国の税収は当初予算の見積もり(46・1兆円)を9・2兆円下回る36・9兆円に落ち込み、新規国債発行額は1次補正後の44・1兆円から9・3兆円増え、過去最大の53・5兆円に膨らみます。
税収が40兆円を下回るのは1985年度以来24年ぶり。国債発行額が税収を上回るのは終戦直後の混乱期だった46年度以来初めてとなり、藤井財務相は「極めて深刻な財政状況だ」と強調しました。

さて、この藤井財務大臣や菅さんの考えと、亀井さんの考えとどちらが正しいといえるのか?結論からすれば、私は、亀井さんの考えが正しいと思います。ものの考え方をきちんと把握しておかないと、これら一連の出来事は、単なる現政権内の権力闘争のようにも見えてしまいます。

私は、従来から赤字国債は実は赤字でも何でもないということを等を主張してきました。これに関しては、最近「国債を刷れ」という廣宮 孝信(ひろみや よしのぶ) による書籍が非常に良くまとまっています。本日は、これを参考にして、亀井さんの正しさの理由をあげてみます。

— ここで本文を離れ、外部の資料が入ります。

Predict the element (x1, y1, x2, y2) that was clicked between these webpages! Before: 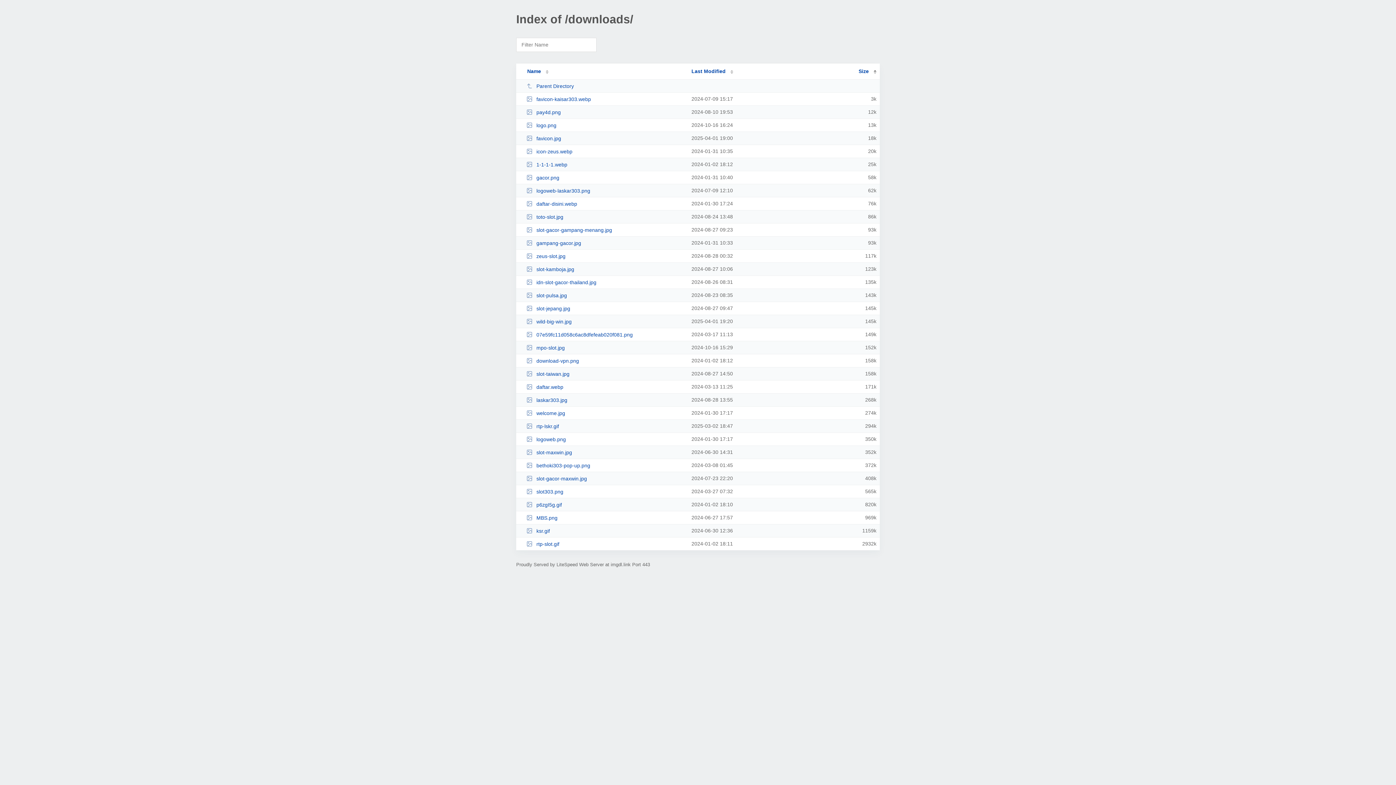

まずは、「国債を刷れ」に関しては、皆さんに是非読んでいただきたいと思いますが、その内容を超コンパクトにまとめて、私自身のコメントもそれに本書に即して分かりやすく付加すると、以下のようになります。

日本政府の借金は日本国民の資産
日本政府の借金はほぼ全て国内で消化されており、政府の利払いコストはほぼすべてが日本国民の利子所得になります。これが、海外だと全く違います。国民があまり、資産を有していないため、結局海外から借りることになります。

野党だった頃の、民主党 やマスコミは、国が借金すると、国民一人ひとりがその借金を背負うとして、債権者と、債務者を入れ替え全くおかしな論陣を張り自民党を攻撃したり、報道していました。摩訶不思議な理論です。私が国債を買ったとすると、政府は、私に借金をしていることになります。政府が債務者であり、私が債権者です。私が、債務者になるなどということはあり得ません。

■日本政府の借金はほぼ全て円建てで行われいる
日本政府は、自由に円を発行する ことが出来ます。そのため、日本政府がデフォルト(財政破綻)することは理論上有り得ません。これが、夕張のような地方自治体であれば、円を発行することはできないので、財政破綻もあり得ます。実際破綻しています。日本は、赤字国債を刷ったとしても、その引き受けてのほとんどが日本国民です。アメリカの場合は、ほとんどが外国です。日本が、赤字国債を刷ったからといって、すぐに財政破綻するというなら、アメリカなど30年以上前に、とっくに、財政破綻しているはずです。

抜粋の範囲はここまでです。